# [WRITTEN EXERCISE]
Can you render every line of the items below as a numbered list, leaving out the blank lines?

# [PROVIDED MATERIAL]
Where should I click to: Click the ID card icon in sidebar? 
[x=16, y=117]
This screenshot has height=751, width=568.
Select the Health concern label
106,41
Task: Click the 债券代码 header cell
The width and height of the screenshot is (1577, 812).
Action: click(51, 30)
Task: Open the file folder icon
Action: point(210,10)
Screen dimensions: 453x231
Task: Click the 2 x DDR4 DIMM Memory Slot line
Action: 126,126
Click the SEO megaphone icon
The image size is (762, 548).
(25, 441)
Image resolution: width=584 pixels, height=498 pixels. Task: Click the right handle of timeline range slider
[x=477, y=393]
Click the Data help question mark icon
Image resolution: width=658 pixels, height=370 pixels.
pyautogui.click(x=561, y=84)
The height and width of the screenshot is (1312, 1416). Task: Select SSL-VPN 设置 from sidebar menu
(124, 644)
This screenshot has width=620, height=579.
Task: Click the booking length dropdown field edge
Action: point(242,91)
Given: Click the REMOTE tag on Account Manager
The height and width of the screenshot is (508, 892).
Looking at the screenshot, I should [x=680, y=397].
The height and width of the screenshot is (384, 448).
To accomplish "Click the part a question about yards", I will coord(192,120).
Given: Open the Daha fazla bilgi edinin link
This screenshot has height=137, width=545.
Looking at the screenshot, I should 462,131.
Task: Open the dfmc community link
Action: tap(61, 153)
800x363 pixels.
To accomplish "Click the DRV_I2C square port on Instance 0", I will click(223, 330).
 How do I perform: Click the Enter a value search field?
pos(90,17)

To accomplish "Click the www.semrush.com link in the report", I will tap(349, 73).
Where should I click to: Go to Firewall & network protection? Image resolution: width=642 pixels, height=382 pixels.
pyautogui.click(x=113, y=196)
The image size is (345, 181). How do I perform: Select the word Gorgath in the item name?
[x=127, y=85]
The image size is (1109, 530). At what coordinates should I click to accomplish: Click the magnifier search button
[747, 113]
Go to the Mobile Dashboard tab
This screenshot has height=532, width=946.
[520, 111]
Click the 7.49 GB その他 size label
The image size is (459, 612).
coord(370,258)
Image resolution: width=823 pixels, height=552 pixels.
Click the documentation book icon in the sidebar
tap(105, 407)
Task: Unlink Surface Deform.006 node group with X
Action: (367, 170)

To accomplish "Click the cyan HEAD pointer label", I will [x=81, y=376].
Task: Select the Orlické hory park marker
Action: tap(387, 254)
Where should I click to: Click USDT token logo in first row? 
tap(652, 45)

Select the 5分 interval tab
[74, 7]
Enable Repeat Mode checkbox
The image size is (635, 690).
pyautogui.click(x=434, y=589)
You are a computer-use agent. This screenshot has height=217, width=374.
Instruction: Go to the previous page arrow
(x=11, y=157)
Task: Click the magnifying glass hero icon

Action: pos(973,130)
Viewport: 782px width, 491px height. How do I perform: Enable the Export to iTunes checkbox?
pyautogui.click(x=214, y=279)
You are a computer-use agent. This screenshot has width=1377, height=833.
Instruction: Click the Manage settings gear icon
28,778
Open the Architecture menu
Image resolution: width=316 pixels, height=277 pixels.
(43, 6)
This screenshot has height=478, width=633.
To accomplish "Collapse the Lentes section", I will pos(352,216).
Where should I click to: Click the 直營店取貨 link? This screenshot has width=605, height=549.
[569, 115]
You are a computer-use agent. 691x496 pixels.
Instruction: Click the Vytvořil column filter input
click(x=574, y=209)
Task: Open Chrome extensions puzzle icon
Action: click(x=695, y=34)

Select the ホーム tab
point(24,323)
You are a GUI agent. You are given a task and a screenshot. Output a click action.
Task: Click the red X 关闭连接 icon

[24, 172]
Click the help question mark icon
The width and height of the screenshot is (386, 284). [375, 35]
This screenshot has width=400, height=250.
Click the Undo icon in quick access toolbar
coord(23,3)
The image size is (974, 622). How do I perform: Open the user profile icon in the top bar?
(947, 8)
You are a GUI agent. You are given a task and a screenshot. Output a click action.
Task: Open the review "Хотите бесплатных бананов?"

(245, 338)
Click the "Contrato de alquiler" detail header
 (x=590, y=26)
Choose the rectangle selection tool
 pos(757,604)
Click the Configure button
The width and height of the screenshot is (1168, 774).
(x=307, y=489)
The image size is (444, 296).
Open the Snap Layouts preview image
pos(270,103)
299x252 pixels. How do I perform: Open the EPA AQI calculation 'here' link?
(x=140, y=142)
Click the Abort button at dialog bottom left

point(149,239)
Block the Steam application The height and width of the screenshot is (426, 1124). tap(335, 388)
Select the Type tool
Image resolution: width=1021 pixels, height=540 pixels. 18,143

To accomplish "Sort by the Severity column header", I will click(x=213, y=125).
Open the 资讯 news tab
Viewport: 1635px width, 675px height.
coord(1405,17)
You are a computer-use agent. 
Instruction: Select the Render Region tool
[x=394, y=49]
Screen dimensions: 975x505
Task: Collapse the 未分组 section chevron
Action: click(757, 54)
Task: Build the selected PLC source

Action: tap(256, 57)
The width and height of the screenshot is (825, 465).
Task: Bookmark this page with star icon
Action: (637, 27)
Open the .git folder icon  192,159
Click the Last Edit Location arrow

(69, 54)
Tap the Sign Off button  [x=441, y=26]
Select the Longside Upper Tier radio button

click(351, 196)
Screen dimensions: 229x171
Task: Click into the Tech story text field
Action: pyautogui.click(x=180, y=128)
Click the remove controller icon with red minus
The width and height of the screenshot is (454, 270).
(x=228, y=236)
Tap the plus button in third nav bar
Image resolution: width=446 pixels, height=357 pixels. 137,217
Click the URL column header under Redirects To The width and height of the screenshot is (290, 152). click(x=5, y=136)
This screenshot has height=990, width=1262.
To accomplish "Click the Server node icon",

# [EXERCISE SOLUTION]
1. Where should I click to: Click the ID card icon in sidebar? 
2. [x=16, y=117]
3. This screenshot has height=751, width=568.
4. Select the Health concern label
5. 106,41
6. Task: Click the 债券代码 header cell
7. The width and height of the screenshot is (1577, 812).
8. Action: click(51, 30)
9. Task: Open the file folder icon
10. Action: point(210,10)
11. Screen dimensions: 453x231
12. Task: Click the 2 x DDR4 DIMM Memory Slot line
13. Action: 126,126
14. Click the SEO megaphone icon
15. The image size is (762, 548).
16. (25, 441)
17. Image resolution: width=584 pixels, height=498 pixels. Task: Click the right handle of timeline range slider
18. [x=477, y=393]
19. Click the Data help question mark icon
20. Image resolution: width=658 pixels, height=370 pixels.
21. pyautogui.click(x=561, y=84)
22. The height and width of the screenshot is (1312, 1416). Task: Select SSL-VPN 设置 from sidebar menu
23. (124, 644)
24. This screenshot has width=620, height=579.
25. Task: Click the booking length dropdown field edge
26. Action: point(242,91)
27. Given: Click the REMOTE tag on Account Manager
28. The height and width of the screenshot is (508, 892).
29. Looking at the screenshot, I should [x=680, y=397].
30. The height and width of the screenshot is (384, 448).
31. To accomplish "Click the part a question about yards", I will coord(192,120).
32. Given: Open the Daha fazla bilgi edinin link
33. This screenshot has height=137, width=545.
34. Looking at the screenshot, I should 462,131.
35. Task: Open the dfmc community link
36. Action: tap(61, 153)
37. 800x363 pixels.
38. To accomplish "Click the DRV_I2C square port on Instance 0", I will click(223, 330).
39.  How do I perform: Click the Enter a value search field?
40. pos(90,17)
41. To accomplish "Click the www.semrush.com link in the report", I will tap(349, 73).
42. Where should I click to: Go to Firewall & network protection? Image resolution: width=642 pixels, height=382 pixels.
43. pyautogui.click(x=113, y=196)
44. The image size is (345, 181). How do I perform: Select the word Gorgath in the item name?
45. [x=127, y=85]
46. The image size is (1109, 530). At what coordinates should I click to accomplish: Click the magnifier search button
47. [747, 113]
48. Go to the Mobile Dashboard tab
49. This screenshot has height=532, width=946.
50. [520, 111]
51. Click the 7.49 GB その他 size label
52. The image size is (459, 612).
53. coord(370,258)
54. Image resolution: width=823 pixels, height=552 pixels.
55. Click the documentation book icon in the sidebar
56. tap(105, 407)
57. Task: Unlink Surface Deform.006 node group with X
58. Action: (367, 170)
59. To accomplish "Click the cyan HEAD pointer label", I will [x=81, y=376].
60. Task: Select the Orlické hory park marker
61. Action: tap(387, 254)
62. Where should I click to: Click USDT token logo in first row? 
63. tap(652, 45)
64. Select the 5分 interval tab
65. [74, 7]
66. Enable Repeat Mode checkbox
67. The image size is (635, 690).
68. pyautogui.click(x=434, y=589)
69. You are a computer-use agent. This screenshot has height=217, width=374.
70. Instruction: Go to the previous page arrow
71. (x=11, y=157)
72. Task: Click the magnifying glass hero icon
73. Action: pos(973,130)
74. Viewport: 782px width, 491px height. How do I perform: Enable the Export to iTunes checkbox?
75. pyautogui.click(x=214, y=279)
76. You are a computer-use agent. This screenshot has width=1377, height=833.
77. Instruction: Click the Manage settings gear icon
78. 28,778
79. Open the Architecture menu
80. Image resolution: width=316 pixels, height=277 pixels.
81. (43, 6)
82. This screenshot has height=478, width=633.
83. To accomplish "Collapse the Lentes section", I will pos(352,216).
84. Where should I click to: Click the 直營店取貨 link? This screenshot has width=605, height=549.
85. [569, 115]
86. You are a computer-use agent. 691x496 pixels.
87. Instruction: Click the Vytvořil column filter input
88. click(x=574, y=209)
89. Task: Open Chrome extensions puzzle icon
90. Action: click(x=695, y=34)
91. Select the ホーム tab
92. point(24,323)
93. You are a GUI agent. You are given a task and a screenshot. Output a click action.
94. Task: Click the red X 关闭连接 icon
95. [24, 172]
96. Click the help question mark icon
97. The width and height of the screenshot is (386, 284). [375, 35]
98. This screenshot has width=400, height=250.
99. Click the Undo icon in quick access toolbar
100. coord(23,3)
101. The image size is (974, 622). How do I perform: Open the user profile icon in the top bar?
102. (947, 8)
103. You are a GUI agent. You are given a task and a screenshot. Output a click action.
104. Task: Open the review "Хотите бесплатных бананов?"
105. (245, 338)
106. Click the "Contrato de alquiler" detail header
107.  (x=590, y=26)
108. Choose the rectangle selection tool
109.  pos(757,604)
110. Click the Configure button
111. The width and height of the screenshot is (1168, 774).
112. (x=307, y=489)
113. The image size is (444, 296).
114. Open the Snap Layouts preview image
115. pos(270,103)
116. 299x252 pixels. How do I perform: Open the EPA AQI calculation 'here' link?
117. (x=140, y=142)
118. Click the Abort button at dialog bottom left
119. point(149,239)
120. Block the Steam application The height and width of the screenshot is (426, 1124). tap(335, 388)
121. Select the Type tool
122. Image resolution: width=1021 pixels, height=540 pixels. 18,143
123. To accomplish "Sort by the Severity column header", I will click(x=213, y=125).
124. Open the 资讯 news tab
125. Viewport: 1635px width, 675px height.
126. coord(1405,17)
127. You are a computer-use agent. 
128. Instruction: Select the Render Region tool
129. [x=394, y=49]
130. Screen dimensions: 975x505
131. Task: Collapse the 未分组 section chevron
132. Action: click(757, 54)
133. Task: Build the selected PLC source
134. Action: tap(256, 57)
135. The width and height of the screenshot is (825, 465).
136. Task: Bookmark this page with star icon
137. Action: (637, 27)
138. Open the .git folder icon  192,159
139. Click the Last Edit Location arrow
140. (69, 54)
141. Tap the Sign Off button  [x=441, y=26]
142. Select the Longside Upper Tier radio button
143. click(351, 196)
144. Screen dimensions: 229x171
145. Task: Click into the Tech story text field
146. Action: pyautogui.click(x=180, y=128)
147. Click the remove controller icon with red minus
148. The width and height of the screenshot is (454, 270).
149. (x=228, y=236)
150. Tap the plus button in third nav bar
151. Image resolution: width=446 pixels, height=357 pixels. 137,217
152. Click the URL column header under Redirects To The width and height of the screenshot is (290, 152). click(x=5, y=136)
153. This screenshot has height=990, width=1262.
154. To accomplish "Click the Server node icon",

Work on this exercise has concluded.